*TASK*
Please output every entry below precisely as written.

(Items from a dataset)
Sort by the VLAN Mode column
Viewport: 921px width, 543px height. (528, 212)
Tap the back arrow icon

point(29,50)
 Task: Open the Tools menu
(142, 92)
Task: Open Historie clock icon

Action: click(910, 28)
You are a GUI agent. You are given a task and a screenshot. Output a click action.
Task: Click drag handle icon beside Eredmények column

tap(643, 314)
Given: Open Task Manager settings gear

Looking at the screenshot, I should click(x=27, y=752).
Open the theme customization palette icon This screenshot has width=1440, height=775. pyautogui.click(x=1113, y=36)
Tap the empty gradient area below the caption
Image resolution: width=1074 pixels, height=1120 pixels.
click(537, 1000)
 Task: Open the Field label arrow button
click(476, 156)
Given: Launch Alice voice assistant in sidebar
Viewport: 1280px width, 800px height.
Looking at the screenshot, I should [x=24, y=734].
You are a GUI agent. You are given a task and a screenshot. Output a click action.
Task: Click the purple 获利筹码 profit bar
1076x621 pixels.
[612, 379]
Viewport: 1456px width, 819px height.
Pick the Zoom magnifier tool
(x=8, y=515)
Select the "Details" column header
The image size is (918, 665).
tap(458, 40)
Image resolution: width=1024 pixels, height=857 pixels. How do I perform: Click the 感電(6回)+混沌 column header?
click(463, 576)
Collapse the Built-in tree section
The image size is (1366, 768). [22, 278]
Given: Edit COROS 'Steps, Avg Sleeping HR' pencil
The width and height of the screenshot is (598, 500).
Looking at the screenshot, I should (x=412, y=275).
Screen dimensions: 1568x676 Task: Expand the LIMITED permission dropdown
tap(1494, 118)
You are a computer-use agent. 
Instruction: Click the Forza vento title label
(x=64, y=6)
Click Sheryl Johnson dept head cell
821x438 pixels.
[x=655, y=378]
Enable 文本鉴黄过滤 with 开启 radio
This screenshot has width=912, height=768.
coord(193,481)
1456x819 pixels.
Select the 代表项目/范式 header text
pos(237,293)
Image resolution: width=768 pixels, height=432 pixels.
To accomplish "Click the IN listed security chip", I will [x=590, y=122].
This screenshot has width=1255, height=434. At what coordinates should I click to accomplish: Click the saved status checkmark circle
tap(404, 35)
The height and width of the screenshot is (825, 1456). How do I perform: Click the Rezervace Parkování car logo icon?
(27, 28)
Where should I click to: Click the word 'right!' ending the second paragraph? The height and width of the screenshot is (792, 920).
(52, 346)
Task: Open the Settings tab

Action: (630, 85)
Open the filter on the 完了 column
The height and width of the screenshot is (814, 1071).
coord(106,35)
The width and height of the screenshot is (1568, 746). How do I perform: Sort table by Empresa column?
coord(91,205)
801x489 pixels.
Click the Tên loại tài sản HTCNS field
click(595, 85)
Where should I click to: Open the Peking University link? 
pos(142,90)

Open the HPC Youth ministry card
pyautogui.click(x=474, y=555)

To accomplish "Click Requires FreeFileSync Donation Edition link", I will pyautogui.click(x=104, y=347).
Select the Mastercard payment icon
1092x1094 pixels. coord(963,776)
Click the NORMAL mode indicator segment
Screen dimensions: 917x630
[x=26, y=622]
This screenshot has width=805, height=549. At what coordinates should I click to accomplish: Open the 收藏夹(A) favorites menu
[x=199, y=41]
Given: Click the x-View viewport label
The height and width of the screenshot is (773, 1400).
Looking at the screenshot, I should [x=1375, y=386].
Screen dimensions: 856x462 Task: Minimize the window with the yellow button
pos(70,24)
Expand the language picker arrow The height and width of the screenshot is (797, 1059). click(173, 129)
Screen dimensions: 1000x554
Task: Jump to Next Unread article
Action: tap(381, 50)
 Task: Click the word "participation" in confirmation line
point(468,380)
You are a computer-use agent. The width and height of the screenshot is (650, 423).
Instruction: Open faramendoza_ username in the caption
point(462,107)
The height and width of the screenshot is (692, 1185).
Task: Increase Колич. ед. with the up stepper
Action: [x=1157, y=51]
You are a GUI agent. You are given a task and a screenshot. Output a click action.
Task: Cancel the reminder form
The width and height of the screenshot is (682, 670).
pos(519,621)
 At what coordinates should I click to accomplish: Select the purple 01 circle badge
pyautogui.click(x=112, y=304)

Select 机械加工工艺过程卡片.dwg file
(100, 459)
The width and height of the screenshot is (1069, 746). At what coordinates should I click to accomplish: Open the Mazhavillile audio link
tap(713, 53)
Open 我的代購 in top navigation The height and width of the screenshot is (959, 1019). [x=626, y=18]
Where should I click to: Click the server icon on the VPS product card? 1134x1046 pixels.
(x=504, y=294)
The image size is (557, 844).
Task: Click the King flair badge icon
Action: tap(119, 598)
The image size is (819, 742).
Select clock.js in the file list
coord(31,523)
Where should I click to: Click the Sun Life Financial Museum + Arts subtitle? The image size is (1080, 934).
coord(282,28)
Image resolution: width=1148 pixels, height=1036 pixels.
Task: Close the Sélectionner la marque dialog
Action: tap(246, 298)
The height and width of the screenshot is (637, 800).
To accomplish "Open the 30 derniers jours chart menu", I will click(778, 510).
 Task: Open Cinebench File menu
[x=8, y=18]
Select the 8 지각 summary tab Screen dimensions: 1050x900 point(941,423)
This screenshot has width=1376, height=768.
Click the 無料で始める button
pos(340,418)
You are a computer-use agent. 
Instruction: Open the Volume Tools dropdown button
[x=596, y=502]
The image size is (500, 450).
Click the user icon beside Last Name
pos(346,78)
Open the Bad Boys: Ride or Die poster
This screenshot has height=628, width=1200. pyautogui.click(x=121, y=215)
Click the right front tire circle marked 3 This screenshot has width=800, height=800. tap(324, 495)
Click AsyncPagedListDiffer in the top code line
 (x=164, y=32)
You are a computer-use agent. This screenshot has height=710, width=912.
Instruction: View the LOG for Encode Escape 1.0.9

*EXERCISE OUTPUT*
Sort by the VLAN Mode column
Viewport: 921px width, 543px height. (528, 212)
Tap the back arrow icon

point(29,50)
 Task: Open the Tools menu
(142, 92)
Task: Open Historie clock icon

Action: click(910, 28)
You are a GUI agent. You are given a task and a screenshot. Output a click action.
Task: Click drag handle icon beside Eredmények column

tap(643, 314)
Given: Open Task Manager settings gear

Looking at the screenshot, I should click(x=27, y=752).
Open the theme customization palette icon This screenshot has width=1440, height=775. pyautogui.click(x=1113, y=36)
Tap the empty gradient area below the caption
Image resolution: width=1074 pixels, height=1120 pixels.
click(537, 1000)
 Task: Open the Field label arrow button
click(476, 156)
Given: Launch Alice voice assistant in sidebar
Viewport: 1280px width, 800px height.
Looking at the screenshot, I should [x=24, y=734].
You are a GUI agent. You are given a task and a screenshot. Output a click action.
Task: Click the purple 获利筹码 profit bar
1076x621 pixels.
[612, 379]
Viewport: 1456px width, 819px height.
Pick the Zoom magnifier tool
(x=8, y=515)
Select the "Details" column header
The image size is (918, 665).
tap(458, 40)
Image resolution: width=1024 pixels, height=857 pixels. How do I perform: Click the 感電(6回)+混沌 column header?
click(463, 576)
Collapse the Built-in tree section
The image size is (1366, 768). [22, 278]
Given: Edit COROS 'Steps, Avg Sleeping HR' pencil
The width and height of the screenshot is (598, 500).
Looking at the screenshot, I should (x=412, y=275).
Screen dimensions: 1568x676 Task: Expand the LIMITED permission dropdown
tap(1494, 118)
You are a computer-use agent. 
Instruction: Click the Forza vento title label
(x=64, y=6)
Click Sheryl Johnson dept head cell
821x438 pixels.
[x=655, y=378]
Enable 文本鉴黄过滤 with 开启 radio
This screenshot has width=912, height=768.
coord(193,481)
1456x819 pixels.
Select the 代表项目/范式 header text
pos(237,293)
Image resolution: width=768 pixels, height=432 pixels.
To accomplish "Click the IN listed security chip", I will [x=590, y=122].
This screenshot has width=1255, height=434. At what coordinates should I click to accomplish: Click the saved status checkmark circle
tap(404, 35)
The height and width of the screenshot is (825, 1456). How do I perform: Click the Rezervace Parkování car logo icon?
(27, 28)
Where should I click to: Click the word 'right!' ending the second paragraph? The height and width of the screenshot is (792, 920).
(52, 346)
Task: Open the Settings tab

Action: (630, 85)
Open the filter on the 完了 column
The height and width of the screenshot is (814, 1071).
coord(106,35)
The width and height of the screenshot is (1568, 746). How do I perform: Sort table by Empresa column?
coord(91,205)
801x489 pixels.
Click the Tên loại tài sản HTCNS field
click(595, 85)
Where should I click to: Open the Peking University link? 
pos(142,90)

Open the HPC Youth ministry card
pyautogui.click(x=474, y=555)

To accomplish "Click Requires FreeFileSync Donation Edition link", I will pyautogui.click(x=104, y=347).
Select the Mastercard payment icon
1092x1094 pixels. coord(963,776)
Click the NORMAL mode indicator segment
Screen dimensions: 917x630
[x=26, y=622]
This screenshot has width=805, height=549. At what coordinates should I click to accomplish: Open the 收藏夹(A) favorites menu
[x=199, y=41]
Given: Click the x-View viewport label
The height and width of the screenshot is (773, 1400).
Looking at the screenshot, I should [x=1375, y=386].
Screen dimensions: 856x462 Task: Minimize the window with the yellow button
pos(70,24)
Expand the language picker arrow The height and width of the screenshot is (797, 1059). click(173, 129)
Screen dimensions: 1000x554
Task: Jump to Next Unread article
Action: tap(381, 50)
 Task: Click the word "participation" in confirmation line
point(468,380)
You are a computer-use agent. The width and height of the screenshot is (650, 423).
Instruction: Open faramendoza_ username in the caption
point(462,107)
The height and width of the screenshot is (692, 1185).
Task: Increase Колич. ед. with the up stepper
Action: [x=1157, y=51]
You are a GUI agent. You are given a task and a screenshot. Output a click action.
Task: Cancel the reminder form
The width and height of the screenshot is (682, 670).
pos(519,621)
 At what coordinates should I click to accomplish: Select the purple 01 circle badge
pyautogui.click(x=112, y=304)

Select 机械加工工艺过程卡片.dwg file
(100, 459)
The width and height of the screenshot is (1069, 746). At what coordinates should I click to accomplish: Open the Mazhavillile audio link
tap(713, 53)
Open 我的代購 in top navigation The height and width of the screenshot is (959, 1019). [x=626, y=18]
Where should I click to: Click the server icon on the VPS product card? 1134x1046 pixels.
(x=504, y=294)
The image size is (557, 844).
Task: Click the King flair badge icon
Action: tap(119, 598)
The image size is (819, 742).
Select clock.js in the file list
coord(31,523)
Where should I click to: Click the Sun Life Financial Museum + Arts subtitle? The image size is (1080, 934).
coord(282,28)
Image resolution: width=1148 pixels, height=1036 pixels.
Task: Close the Sélectionner la marque dialog
Action: tap(246, 298)
The height and width of the screenshot is (637, 800).
To accomplish "Open the 30 derniers jours chart menu", I will click(778, 510).
 Task: Open Cinebench File menu
[x=8, y=18]
Select the 8 지각 summary tab Screen dimensions: 1050x900 point(941,423)
This screenshot has width=1376, height=768.
Click the 無料で始める button
pos(340,418)
You are a computer-use agent. 
Instruction: Open the Volume Tools dropdown button
[x=596, y=502]
The image size is (500, 450).
Click the user icon beside Last Name
pos(346,78)
Open the Bad Boys: Ride or Die poster
This screenshot has height=628, width=1200. pyautogui.click(x=121, y=215)
Click the right front tire circle marked 3 This screenshot has width=800, height=800. tap(324, 495)
Click AsyncPagedListDiffer in the top code line
 (x=164, y=32)
You are a computer-use agent. This screenshot has height=710, width=912.
Instruction: View the LOG for Encode Escape 1.0.9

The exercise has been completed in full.